(Saved data entries)
=======

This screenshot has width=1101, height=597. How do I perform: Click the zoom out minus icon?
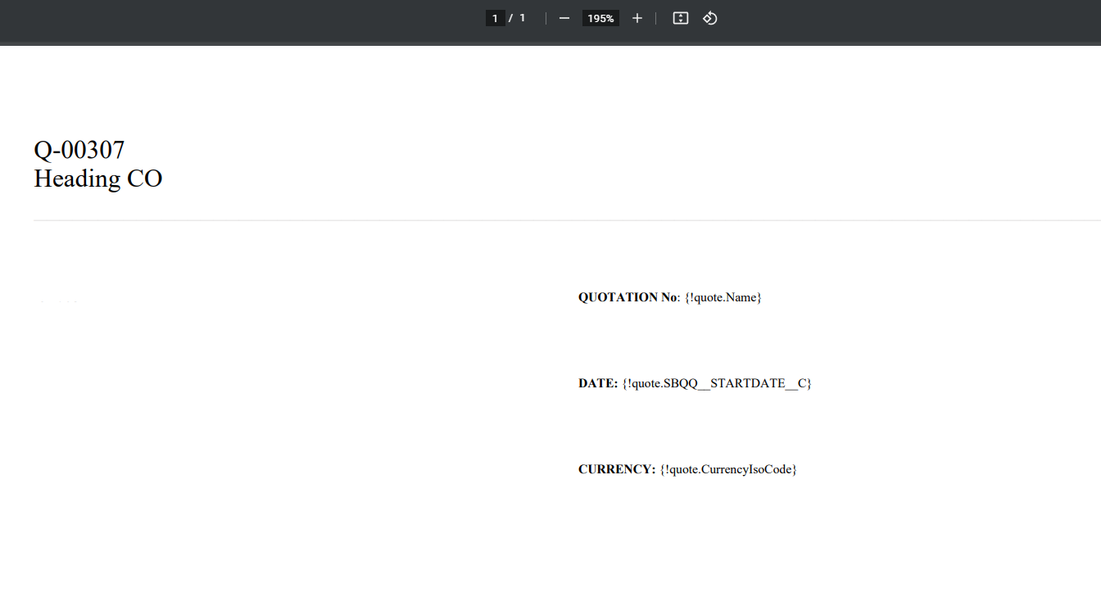click(x=564, y=17)
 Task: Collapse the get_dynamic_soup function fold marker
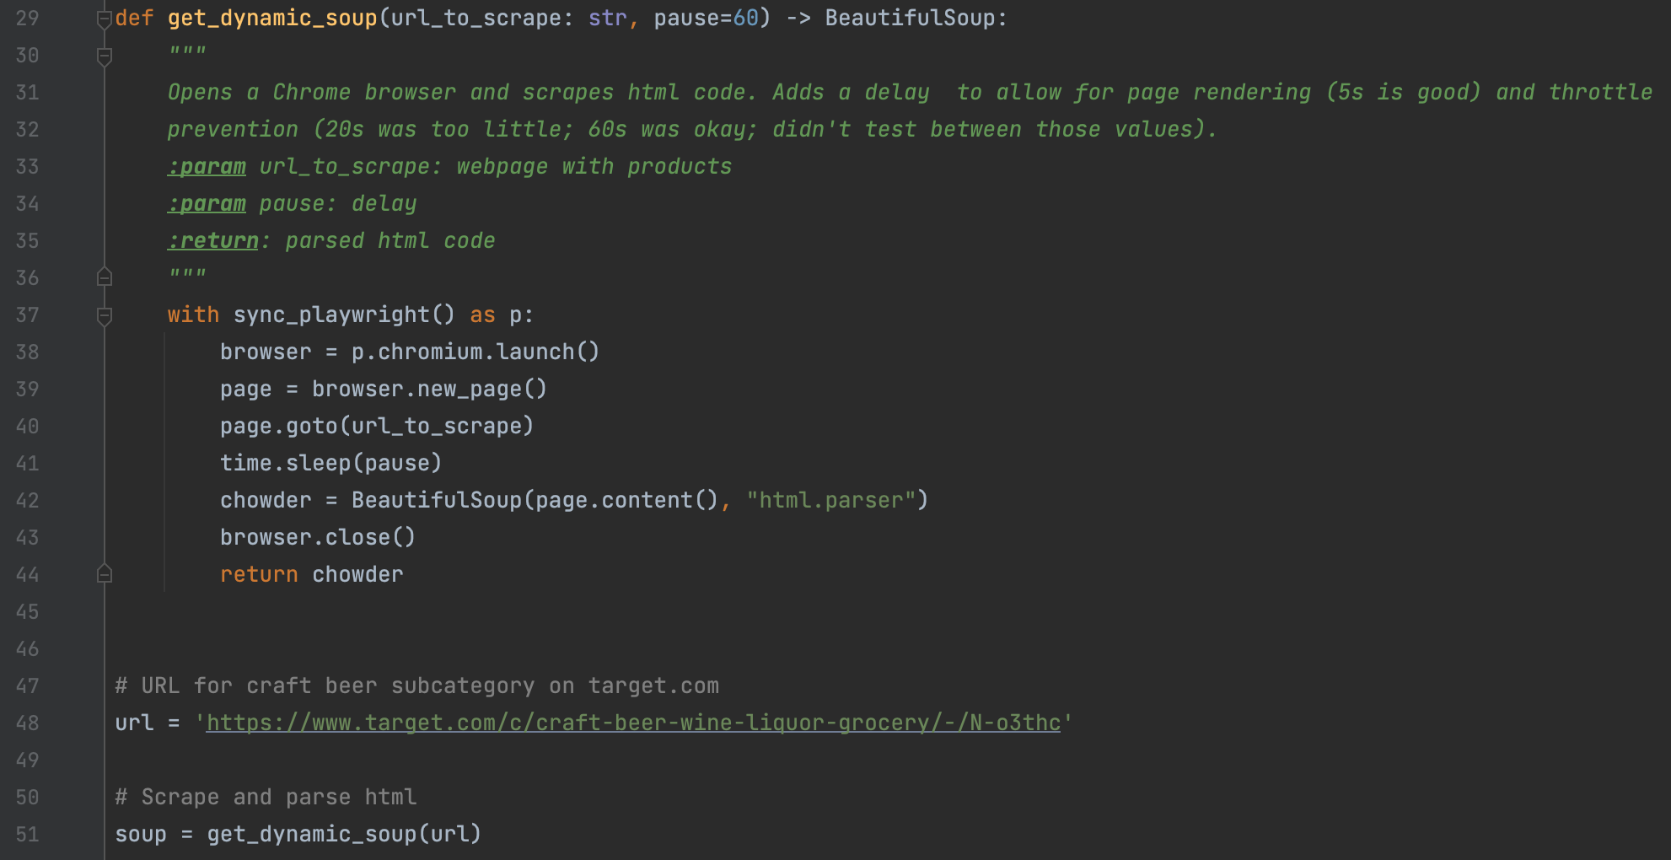click(105, 19)
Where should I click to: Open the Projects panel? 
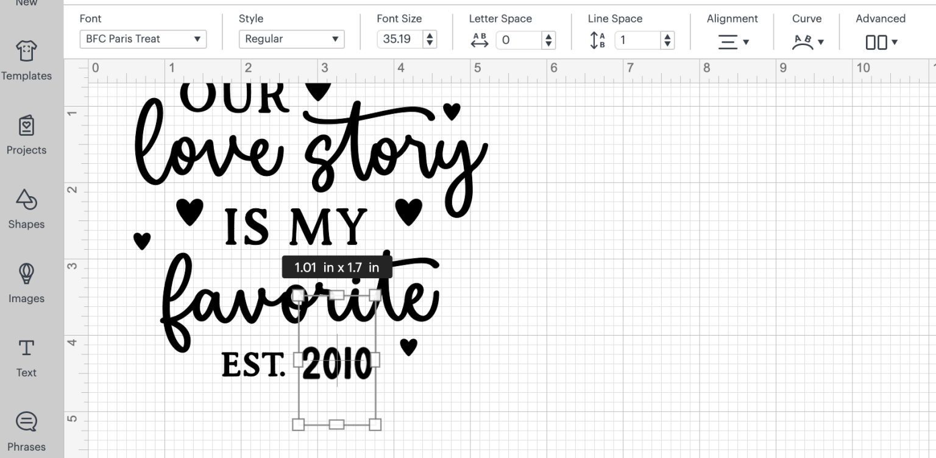pyautogui.click(x=26, y=135)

=======

● What you will do:
Reproduce the data word for word without its images.

● Exercise result:
This screenshot has width=1101, height=597. How do I perform: Click the zoom out minus icon?
click(x=564, y=17)
 Task: Collapse the get_dynamic_soup function fold marker
click(105, 19)
Where should I click to: Open the Projects panel? 
pyautogui.click(x=26, y=135)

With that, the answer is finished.